╭─ RECORDS TO USE

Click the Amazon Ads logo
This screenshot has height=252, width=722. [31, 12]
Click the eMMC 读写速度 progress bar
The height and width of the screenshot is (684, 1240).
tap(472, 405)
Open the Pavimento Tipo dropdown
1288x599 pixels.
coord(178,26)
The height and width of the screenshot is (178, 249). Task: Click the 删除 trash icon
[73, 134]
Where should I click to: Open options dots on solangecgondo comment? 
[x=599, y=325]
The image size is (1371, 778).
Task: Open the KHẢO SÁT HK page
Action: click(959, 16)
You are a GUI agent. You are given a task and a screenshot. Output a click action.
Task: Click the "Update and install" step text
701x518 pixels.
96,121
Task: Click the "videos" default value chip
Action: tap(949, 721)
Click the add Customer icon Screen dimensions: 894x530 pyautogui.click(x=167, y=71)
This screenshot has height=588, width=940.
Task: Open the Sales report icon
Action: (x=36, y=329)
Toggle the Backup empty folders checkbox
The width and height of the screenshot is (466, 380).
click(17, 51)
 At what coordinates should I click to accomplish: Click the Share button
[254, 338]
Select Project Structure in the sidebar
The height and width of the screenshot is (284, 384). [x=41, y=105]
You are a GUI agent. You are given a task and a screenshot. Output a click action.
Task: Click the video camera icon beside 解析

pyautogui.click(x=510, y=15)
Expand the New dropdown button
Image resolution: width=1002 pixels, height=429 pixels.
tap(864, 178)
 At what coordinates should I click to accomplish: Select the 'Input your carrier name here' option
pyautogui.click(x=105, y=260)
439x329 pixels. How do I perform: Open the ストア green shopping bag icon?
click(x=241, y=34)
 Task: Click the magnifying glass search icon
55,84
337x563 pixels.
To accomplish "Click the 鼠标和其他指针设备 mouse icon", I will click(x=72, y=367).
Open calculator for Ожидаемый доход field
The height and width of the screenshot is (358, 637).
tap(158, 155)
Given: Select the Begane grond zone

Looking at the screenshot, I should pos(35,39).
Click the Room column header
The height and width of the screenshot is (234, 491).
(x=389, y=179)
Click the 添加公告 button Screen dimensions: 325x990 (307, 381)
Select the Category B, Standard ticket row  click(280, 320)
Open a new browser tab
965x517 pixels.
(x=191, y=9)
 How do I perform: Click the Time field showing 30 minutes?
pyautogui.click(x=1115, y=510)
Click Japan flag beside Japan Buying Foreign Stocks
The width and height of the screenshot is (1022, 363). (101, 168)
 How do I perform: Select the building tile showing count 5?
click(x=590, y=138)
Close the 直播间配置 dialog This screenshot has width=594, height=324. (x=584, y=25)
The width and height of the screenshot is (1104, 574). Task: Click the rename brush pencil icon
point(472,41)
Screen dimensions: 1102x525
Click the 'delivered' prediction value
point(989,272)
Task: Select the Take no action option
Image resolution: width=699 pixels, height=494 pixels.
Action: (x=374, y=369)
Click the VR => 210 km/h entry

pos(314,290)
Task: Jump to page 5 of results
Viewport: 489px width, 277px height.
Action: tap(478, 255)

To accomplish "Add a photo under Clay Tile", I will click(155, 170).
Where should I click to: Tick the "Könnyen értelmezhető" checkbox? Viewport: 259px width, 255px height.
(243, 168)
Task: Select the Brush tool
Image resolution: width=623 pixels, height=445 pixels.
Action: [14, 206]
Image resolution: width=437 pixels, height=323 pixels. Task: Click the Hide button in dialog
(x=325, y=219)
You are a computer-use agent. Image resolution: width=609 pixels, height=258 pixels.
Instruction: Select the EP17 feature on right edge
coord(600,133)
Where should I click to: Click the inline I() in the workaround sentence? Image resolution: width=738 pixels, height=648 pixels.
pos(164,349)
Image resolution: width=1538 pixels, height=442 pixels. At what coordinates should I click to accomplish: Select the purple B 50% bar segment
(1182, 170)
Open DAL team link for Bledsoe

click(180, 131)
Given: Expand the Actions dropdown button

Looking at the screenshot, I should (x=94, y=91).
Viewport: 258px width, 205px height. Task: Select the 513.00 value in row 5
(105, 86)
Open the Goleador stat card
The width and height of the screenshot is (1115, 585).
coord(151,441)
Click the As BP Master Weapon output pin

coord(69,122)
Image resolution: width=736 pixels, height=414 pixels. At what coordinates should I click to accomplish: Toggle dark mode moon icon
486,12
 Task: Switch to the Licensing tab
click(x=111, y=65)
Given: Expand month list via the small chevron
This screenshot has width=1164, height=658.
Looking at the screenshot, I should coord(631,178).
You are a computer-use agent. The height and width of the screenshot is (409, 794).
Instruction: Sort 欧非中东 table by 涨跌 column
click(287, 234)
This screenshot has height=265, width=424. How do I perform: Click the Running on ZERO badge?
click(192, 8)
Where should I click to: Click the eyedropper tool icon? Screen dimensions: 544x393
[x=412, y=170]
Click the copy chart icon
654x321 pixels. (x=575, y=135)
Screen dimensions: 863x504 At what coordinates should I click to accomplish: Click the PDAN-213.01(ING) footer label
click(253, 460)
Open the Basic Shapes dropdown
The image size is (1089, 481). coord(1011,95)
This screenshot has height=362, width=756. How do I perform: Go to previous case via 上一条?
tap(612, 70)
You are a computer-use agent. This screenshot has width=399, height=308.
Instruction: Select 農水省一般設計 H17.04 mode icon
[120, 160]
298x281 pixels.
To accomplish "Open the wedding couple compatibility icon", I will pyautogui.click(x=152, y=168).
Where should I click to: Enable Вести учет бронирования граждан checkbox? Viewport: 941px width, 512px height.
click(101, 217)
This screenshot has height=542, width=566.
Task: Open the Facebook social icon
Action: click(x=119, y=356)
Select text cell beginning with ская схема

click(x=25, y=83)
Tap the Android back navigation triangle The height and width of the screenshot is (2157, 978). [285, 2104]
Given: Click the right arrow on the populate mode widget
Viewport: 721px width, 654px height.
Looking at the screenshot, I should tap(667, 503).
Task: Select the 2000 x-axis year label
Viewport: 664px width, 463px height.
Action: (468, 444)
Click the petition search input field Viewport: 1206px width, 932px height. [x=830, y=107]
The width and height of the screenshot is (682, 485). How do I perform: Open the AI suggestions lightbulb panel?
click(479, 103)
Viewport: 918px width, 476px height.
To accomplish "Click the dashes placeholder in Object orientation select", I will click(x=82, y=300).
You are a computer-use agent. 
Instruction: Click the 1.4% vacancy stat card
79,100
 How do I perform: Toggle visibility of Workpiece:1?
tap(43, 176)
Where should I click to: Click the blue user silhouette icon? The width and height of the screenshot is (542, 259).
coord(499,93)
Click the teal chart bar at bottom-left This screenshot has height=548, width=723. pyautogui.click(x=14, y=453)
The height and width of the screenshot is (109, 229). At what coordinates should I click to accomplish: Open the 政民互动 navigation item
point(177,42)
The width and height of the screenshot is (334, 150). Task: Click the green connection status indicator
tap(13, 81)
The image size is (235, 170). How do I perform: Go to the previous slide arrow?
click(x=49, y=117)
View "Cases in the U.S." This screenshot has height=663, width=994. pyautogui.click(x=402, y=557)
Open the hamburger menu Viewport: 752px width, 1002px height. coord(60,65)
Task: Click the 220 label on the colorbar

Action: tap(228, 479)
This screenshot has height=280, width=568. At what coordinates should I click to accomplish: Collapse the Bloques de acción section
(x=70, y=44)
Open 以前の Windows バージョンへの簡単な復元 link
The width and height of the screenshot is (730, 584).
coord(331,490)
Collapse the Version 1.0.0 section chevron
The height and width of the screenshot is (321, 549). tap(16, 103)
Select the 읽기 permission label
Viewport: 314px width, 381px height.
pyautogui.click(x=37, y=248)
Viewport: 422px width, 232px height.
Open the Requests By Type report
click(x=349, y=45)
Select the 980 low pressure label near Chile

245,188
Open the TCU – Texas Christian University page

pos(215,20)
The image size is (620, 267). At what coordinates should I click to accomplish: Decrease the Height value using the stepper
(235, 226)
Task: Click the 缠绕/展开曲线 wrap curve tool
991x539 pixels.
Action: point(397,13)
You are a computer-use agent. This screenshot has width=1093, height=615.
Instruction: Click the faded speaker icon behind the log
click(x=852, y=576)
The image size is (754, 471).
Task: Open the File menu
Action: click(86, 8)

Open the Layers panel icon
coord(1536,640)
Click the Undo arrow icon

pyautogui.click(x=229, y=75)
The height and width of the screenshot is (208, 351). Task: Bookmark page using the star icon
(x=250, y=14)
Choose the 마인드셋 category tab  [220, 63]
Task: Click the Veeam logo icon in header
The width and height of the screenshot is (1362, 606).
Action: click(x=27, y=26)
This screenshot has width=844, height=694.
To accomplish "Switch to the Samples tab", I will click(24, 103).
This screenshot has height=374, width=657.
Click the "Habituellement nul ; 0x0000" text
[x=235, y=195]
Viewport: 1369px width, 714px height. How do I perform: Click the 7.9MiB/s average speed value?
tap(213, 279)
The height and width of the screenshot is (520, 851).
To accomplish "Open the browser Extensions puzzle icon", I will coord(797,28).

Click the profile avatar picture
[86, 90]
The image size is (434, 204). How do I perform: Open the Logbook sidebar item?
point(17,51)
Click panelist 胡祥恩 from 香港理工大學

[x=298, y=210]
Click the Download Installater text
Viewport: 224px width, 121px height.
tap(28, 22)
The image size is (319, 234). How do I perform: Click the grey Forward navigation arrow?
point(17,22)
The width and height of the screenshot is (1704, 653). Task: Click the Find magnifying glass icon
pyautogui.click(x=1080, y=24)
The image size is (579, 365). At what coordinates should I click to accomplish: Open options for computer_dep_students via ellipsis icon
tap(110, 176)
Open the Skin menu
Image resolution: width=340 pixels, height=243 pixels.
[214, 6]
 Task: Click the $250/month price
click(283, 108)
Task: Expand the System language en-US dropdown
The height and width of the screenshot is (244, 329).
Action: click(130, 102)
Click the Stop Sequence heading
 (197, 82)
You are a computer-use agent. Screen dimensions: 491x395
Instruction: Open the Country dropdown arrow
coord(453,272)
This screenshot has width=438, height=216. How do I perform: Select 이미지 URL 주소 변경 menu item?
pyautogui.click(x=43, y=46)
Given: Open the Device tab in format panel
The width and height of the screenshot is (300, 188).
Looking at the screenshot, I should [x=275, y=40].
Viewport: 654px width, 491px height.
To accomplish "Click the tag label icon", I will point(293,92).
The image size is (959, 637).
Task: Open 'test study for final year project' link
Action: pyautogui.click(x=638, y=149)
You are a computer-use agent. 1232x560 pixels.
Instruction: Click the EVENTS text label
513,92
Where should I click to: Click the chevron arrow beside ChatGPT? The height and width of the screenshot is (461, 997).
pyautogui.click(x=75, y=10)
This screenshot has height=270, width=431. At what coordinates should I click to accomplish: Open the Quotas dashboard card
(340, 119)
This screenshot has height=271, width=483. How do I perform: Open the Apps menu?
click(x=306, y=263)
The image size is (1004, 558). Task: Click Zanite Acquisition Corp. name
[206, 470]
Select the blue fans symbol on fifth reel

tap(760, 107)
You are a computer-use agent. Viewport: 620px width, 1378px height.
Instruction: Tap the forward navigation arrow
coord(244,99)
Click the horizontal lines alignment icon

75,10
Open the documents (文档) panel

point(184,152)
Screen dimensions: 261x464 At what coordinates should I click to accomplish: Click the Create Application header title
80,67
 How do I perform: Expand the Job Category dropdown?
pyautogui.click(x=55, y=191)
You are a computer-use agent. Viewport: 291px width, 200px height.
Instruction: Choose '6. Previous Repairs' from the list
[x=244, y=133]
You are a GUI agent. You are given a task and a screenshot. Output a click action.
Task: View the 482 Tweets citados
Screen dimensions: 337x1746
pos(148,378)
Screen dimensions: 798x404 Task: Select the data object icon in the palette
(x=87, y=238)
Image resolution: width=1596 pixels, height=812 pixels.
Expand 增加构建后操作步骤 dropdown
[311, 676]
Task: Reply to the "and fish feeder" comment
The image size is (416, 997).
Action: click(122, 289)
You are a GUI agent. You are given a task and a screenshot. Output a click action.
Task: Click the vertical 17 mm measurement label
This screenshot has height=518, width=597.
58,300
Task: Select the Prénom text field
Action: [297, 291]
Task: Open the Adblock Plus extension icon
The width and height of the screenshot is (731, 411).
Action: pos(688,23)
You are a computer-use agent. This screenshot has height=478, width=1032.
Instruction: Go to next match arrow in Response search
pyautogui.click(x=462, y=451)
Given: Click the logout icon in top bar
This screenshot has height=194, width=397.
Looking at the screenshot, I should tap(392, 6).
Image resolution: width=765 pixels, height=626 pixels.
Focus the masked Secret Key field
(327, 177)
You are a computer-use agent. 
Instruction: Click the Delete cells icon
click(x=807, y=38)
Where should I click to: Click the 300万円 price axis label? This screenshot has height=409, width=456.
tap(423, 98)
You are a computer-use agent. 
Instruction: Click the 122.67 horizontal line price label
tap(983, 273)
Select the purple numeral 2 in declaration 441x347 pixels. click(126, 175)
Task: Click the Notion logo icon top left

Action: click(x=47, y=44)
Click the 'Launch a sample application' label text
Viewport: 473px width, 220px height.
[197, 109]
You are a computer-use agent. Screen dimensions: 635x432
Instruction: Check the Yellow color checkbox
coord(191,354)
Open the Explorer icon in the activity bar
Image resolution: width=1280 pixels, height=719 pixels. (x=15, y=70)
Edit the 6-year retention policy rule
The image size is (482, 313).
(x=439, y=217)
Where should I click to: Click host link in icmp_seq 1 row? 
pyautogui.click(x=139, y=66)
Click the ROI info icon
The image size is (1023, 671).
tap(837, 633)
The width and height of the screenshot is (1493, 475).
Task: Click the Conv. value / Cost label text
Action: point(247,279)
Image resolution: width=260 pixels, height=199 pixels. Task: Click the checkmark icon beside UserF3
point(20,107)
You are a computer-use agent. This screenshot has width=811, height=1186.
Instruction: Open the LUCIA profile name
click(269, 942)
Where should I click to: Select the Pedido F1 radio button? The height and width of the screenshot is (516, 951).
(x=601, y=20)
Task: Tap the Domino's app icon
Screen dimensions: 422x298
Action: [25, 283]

╰─

▶ _WHAT THE EXERCISE ASKS_
Nothing but the lines above from the one containing "name here' option" through the one containing "337x563 pixels." should appear in the answer, each repeated exactly.

▶ _THE ANSWER_
 At what coordinates should I click to accomplish: Select the 'Input your carrier name here' option
pyautogui.click(x=105, y=260)
439x329 pixels. How do I perform: Open the ストア green shopping bag icon?
click(x=241, y=34)
 Task: Click the magnifying glass search icon
55,84
337x563 pixels.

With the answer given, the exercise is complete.